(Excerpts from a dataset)
──────────

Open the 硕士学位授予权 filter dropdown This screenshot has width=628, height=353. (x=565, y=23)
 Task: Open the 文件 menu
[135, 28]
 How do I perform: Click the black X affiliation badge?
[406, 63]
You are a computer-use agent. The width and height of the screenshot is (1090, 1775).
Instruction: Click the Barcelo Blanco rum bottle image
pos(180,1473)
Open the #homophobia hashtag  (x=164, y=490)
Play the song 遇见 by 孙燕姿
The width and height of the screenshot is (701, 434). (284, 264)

──────────

#### Problem to solve:
Reproduce the records above exactly.

#### Response below:
Open the 硕士学位授予权 filter dropdown This screenshot has width=628, height=353. (x=565, y=23)
 Task: Open the 文件 menu
[135, 28]
 How do I perform: Click the black X affiliation badge?
[406, 63]
You are a computer-use agent. The width and height of the screenshot is (1090, 1775).
Instruction: Click the Barcelo Blanco rum bottle image
pos(180,1473)
Open the #homophobia hashtag  (x=164, y=490)
Play the song 遇见 by 孙燕姿
The width and height of the screenshot is (701, 434). (284, 264)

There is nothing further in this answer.